→ **Kutipan Teks**
::::::::::

Kadang, pakaian mampu menyampaikan pesan lebih dulu sebelum kita sempat berbicara. Di tengah tekanan ritme hidup yang cepat dan tuntutan akan penampilan yang profesional, cara kita berpakaian jadi bentuk komunikasi paling cepat dan jelas. Tapi hari ini, power dressing tak lagi identik dengan gaya kaku atau terlalu formal. Ia telah berevolusi menjadi medium elegan untuk menunjukkan rasa percaya diri tanpa harus menanggalkan keunikan pribadi.
Salah satu ciri power dressing, siluet bahu tegas, sudah menjadi simbol keberanian politik perempuan jauh sebelum diasosiasikan dengan tokoh-tokoh ikonis seperti Tess McGill, Hillary Clinton saat muda, atau bahkan Margaret Thatcher. Jika ditarik ke awal abad ke-20, kita akan menemukan perempuan-perempuan publik yang secara sadar menantang stigma perempuan manis nan patuh yang diharapkan masyarakat. Mereka hadir dengan bahu yang diperbesar, baik secara literal maupun simbolis.
Perempuan masa kini tak lagi sekadar berpakaian untuk terlihat profesional atau menentang stigma. Kini, perempuan berpakaian untuk menunjukkan karakter, membangun suasana, dan menghadirkan versi terbaik dirinya melalui power dressing. Entah lewat blazer tajam dalam warna karamel, rok satin panjang berpadu sepatu loafers hitam yang memukau, atau bahkan gaun simpel dengan potongan presisi tinggi.
Sejarah Power Dressing
Usai berakhirnya Perang Dunia Pertama (WWI), masyarakat mengalami perubahan yang signifikan. Tahun 1920-an membuka babak baru dengan semangat kebebasan yang sangat euphoric, dan dunia mode pun tak luput dari gelombang transformasi itu. Gaya busana yang sebelumnya penuh dengan siluet panjang dan nuansa romantis perlahan tergeser oleh penampilan yang lebih sederhana dan fungsional.

::::::::::

→ **Blok Data**

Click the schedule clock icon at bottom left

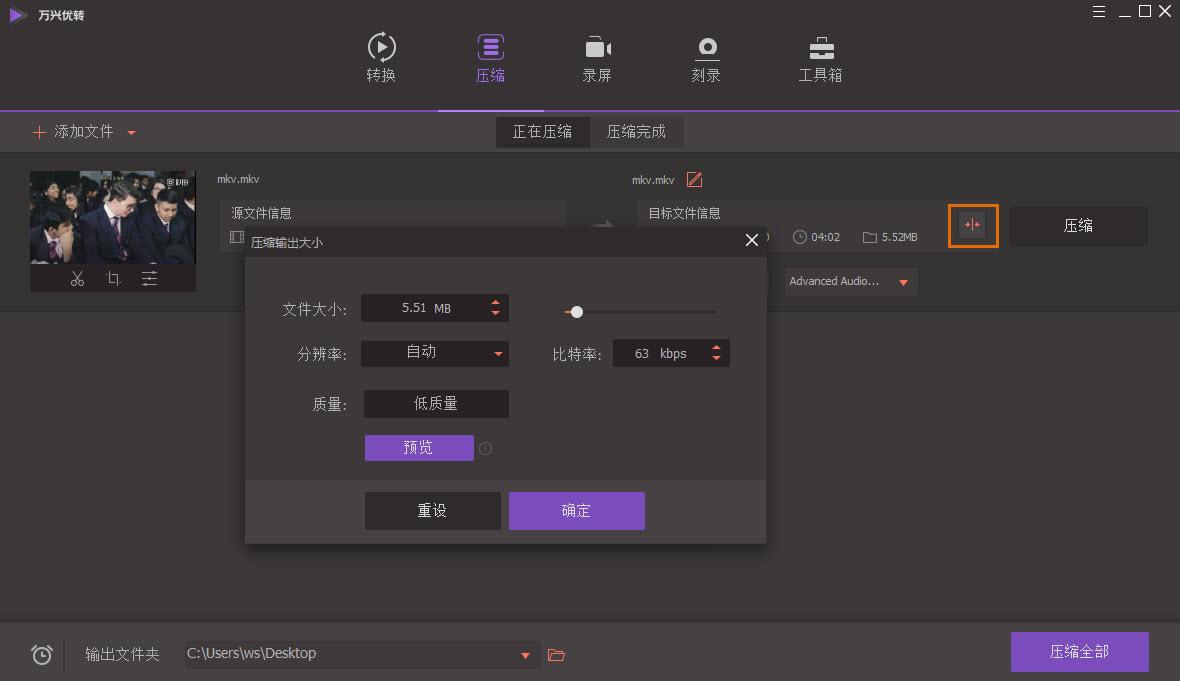coord(41,654)
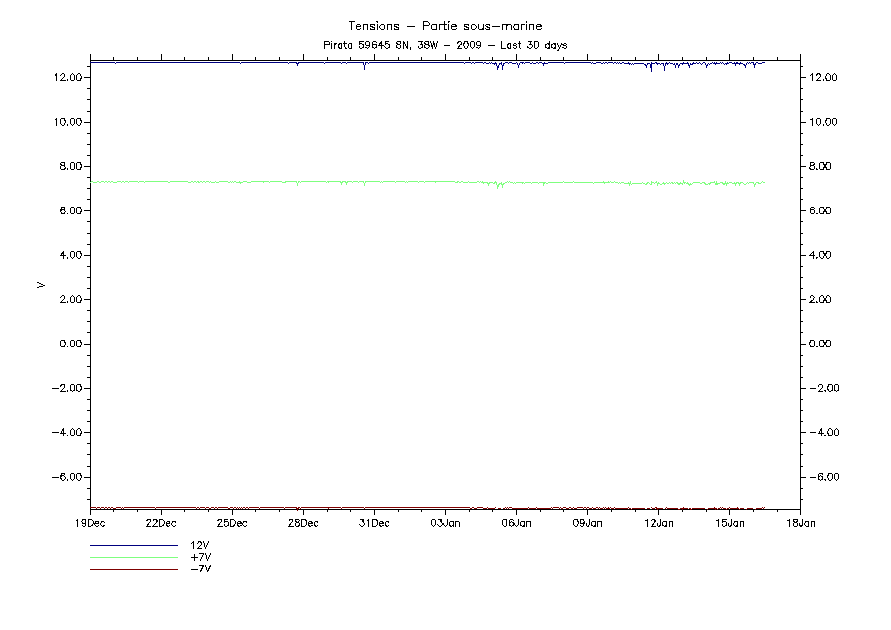Select the 12V legend label

pyautogui.click(x=199, y=545)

::::::::::

→ **Daftar Tugas**
(A) Menurut kutipan tentang power dressing, siluet bahu tegas sudah lama menjadi simbol apa?
(B) Tentukan apakah setiap pernyataan berikut sesuai dengan kutipan tentang power dressing: (i) Power dressing hari ini identik dengan gaya kaku dan terlalu formal. (ii) Tahun 1920-an membawa semangat kebebasan. (iii) Sesudah Perang Dunia Pertama, busana dengan siluet panjang dan nuansa romantis makin mendominasi.
(C) Tuliskan lanjutan kutipan tentang power dressing, dimulai setelah kalimat terakhirnya.

→ **Jawaban per Tugas**
(A) Siluet bahu tegas sudah menjadi simbol keberanian politik perempuan.

(B)
(i) Tidak: "power dressing tak lagi identik dengan gaya kaku atau terlalu formal".
(ii) Ya: "Tahun 1920-an membuka babak baru dengan semangat kebebasan yang sangat euphoric".
(iii) Tidak: "perlahan tergeser oleh penampilan yang lebih sederhana dan fungsional".

(C)
Dalam arus perubahan tersebut, muncul sosok Nancy Cunard, seorang penulis sekaligus aktivis dan ahli waris dari keluarga pelayaran ternama di Inggris. Penampilannya mencuri perhatian dengan biker jacket, dan bangles yang menumpuk di lengannya. Ia tampil tanpa kompromi, menentang gambaran tradisional tentang kelembutan perempuan melalui pilihan gaya maupun cara hidup. Kebebasannya dalam mengekspresikan seksualitas, ketegasannya dalam isu-isu sosial, dan keberaniannya dalam menolak rasisme menjadikan Nancy Cunard simbol perlawanan yang berani dan fearless pada masanya.

Tak lama berselang, Elsa Schiaparelli ikut meninggalkan jejak penting. Desainer surealis yang dikenal sebagai saingan Coco Chanel ini pindah ke Paris sebagai ibu tunggal pada tahun 1922 demi membangun bisnis. Ia menjadi sahabat dan kolaborator seniman seperti Dalí, Greta Garbo, hingga Katharine Hepburn. Dalam buku sejarah mode, Schiaparelli dikenang sebagai pemberontak inovatif yang memperkenalkan shocking pink, ritsleting, hingga jumpsuit ke dalam lemari pakaian perempuan. Ia pun kerap tampil dengan bahu tegas jauh sebelum tren itu mendunia.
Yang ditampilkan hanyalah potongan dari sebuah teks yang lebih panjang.